This writer supposes that he is attacking me, when every line is an attack on Christ and Christianity. Have I pretended power of working miracles? Have I imagined or desired that miracle would shield me from persecution? Did Jesus not "publicly denounce the social and political evils" of Judæa? was he not "summarily dealt with"? Did he not know that his doctrine would send on earth "not peace, but a sword"? and was he mendacious in saying, "Peace I leave unto you?" or were the angels mendacious in proclaiming, "Peace on earth, goodwill among men"? Was not "every syllable that Jesus uttered" in the discourse of Matth. xxiii., "an incentive to sedition?" and does this writer judge it to be mendacity, that Jesus opened by advising to OBEY the very men, whom he proceeds to vilify at large as immoral, oppressive, hypocritical, blind, and destined to the damnation of hell? Or have I anywhere blamed the apostles because they did not exasperate wicked men by direct attacks? It is impossible to answer such a writer as this; for he elaborately misses to touch what I have said. On the other hand, it is rather too much to require me to defend Jesus from his assault.

Christian preachers did not escape the imputation of turning the world upside down, and at length, in some sense, effected what was imputed. It is matter of conjecture, whether any greater convulsion would have happened, if the apostles had done as the Quakers in America. No Quaker holds slaves: why not?
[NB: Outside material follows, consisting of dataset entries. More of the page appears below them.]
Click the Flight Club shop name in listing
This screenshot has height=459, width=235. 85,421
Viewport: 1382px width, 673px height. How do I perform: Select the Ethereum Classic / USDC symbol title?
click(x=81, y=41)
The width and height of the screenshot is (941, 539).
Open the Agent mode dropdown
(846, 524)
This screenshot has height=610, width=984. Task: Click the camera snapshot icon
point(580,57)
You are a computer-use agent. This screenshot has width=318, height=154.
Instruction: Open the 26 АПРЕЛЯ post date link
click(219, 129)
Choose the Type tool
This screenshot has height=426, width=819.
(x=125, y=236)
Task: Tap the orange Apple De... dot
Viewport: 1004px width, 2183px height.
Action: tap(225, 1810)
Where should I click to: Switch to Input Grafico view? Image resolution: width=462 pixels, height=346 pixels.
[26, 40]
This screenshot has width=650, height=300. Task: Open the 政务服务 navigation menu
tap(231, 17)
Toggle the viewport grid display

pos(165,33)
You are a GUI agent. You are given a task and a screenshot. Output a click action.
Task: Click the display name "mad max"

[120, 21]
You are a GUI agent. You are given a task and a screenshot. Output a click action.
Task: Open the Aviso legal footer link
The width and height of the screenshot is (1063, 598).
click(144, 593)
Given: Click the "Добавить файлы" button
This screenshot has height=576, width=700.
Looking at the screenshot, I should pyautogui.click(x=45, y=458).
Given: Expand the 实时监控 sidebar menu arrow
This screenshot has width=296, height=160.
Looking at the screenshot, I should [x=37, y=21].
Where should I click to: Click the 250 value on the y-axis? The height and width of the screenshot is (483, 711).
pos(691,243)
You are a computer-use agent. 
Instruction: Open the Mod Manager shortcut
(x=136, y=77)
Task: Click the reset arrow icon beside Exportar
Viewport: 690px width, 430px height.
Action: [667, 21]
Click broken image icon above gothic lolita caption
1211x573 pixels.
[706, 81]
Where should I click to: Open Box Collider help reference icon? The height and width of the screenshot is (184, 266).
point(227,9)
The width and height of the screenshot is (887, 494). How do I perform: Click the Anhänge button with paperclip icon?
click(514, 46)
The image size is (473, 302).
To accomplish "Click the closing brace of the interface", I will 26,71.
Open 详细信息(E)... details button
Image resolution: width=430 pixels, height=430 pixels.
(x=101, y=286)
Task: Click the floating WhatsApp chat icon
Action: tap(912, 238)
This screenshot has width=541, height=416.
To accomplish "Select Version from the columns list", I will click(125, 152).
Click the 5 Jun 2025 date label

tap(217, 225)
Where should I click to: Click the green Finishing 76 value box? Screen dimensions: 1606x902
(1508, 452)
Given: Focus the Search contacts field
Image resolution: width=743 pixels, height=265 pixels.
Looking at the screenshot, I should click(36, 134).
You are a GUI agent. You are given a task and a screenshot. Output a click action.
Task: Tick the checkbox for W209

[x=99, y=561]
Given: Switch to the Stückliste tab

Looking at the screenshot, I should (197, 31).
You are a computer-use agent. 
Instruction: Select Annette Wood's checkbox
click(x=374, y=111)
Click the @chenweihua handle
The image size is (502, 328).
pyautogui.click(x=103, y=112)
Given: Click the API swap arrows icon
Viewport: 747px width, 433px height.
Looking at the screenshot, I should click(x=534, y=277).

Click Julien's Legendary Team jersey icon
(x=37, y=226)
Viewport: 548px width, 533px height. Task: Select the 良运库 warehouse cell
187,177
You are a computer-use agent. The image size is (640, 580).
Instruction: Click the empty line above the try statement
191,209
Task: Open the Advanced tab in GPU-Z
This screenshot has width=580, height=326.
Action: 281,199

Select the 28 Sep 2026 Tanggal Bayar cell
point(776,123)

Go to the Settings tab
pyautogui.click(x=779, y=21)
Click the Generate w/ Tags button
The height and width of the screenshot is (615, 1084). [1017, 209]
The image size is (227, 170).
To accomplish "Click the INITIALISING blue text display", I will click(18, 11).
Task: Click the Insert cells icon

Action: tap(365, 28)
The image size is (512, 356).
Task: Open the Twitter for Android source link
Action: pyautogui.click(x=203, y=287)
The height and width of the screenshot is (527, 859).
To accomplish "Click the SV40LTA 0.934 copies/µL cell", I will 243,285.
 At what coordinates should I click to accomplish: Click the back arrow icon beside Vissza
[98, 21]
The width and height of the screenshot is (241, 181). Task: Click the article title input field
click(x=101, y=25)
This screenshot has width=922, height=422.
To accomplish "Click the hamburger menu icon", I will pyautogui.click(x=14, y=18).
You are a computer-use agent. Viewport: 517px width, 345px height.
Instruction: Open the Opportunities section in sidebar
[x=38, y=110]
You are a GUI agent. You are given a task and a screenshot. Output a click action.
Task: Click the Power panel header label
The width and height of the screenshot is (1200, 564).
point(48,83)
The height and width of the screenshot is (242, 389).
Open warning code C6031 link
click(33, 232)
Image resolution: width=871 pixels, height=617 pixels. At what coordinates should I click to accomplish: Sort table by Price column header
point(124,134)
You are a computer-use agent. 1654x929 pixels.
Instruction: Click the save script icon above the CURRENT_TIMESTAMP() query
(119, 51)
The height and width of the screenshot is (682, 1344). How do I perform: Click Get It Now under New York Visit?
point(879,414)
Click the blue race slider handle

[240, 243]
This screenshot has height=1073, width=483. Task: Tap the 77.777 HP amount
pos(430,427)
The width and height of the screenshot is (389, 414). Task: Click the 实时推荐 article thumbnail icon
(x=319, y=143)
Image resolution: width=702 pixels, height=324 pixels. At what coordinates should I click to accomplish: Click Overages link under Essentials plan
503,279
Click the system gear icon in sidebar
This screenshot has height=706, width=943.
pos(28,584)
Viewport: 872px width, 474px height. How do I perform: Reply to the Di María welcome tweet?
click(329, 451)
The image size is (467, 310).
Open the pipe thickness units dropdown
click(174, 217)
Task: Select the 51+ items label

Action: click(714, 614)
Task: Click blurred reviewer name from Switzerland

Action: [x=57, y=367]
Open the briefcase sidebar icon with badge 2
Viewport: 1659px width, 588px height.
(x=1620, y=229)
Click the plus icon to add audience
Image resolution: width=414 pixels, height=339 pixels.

Because the Quakers teach their members that it is an essential immorality. The slave-holding states are infinitely more alive and jealous to keep up their "peculiar institution," than was the Roman government; yet the Quakers have caused no political convulsion. I confess, to me it seems, that if Paul, and John, and Peter, and James, had done as these Quakers, the imperial administration would have looked on it as a harmless eccentricity of the sect, and not as an incentive[16] to sedition. But be this as it may, I did not say what else the apostles might have succeeded to enforce; I merely pointed out what it was that they actually taught, and that, as a fact, they did not declare slavery to be an immorality and the basest of thefts. If any one thinks their course was more wise, he may be right or wrong, but his opinion is in itself a concession of my fact.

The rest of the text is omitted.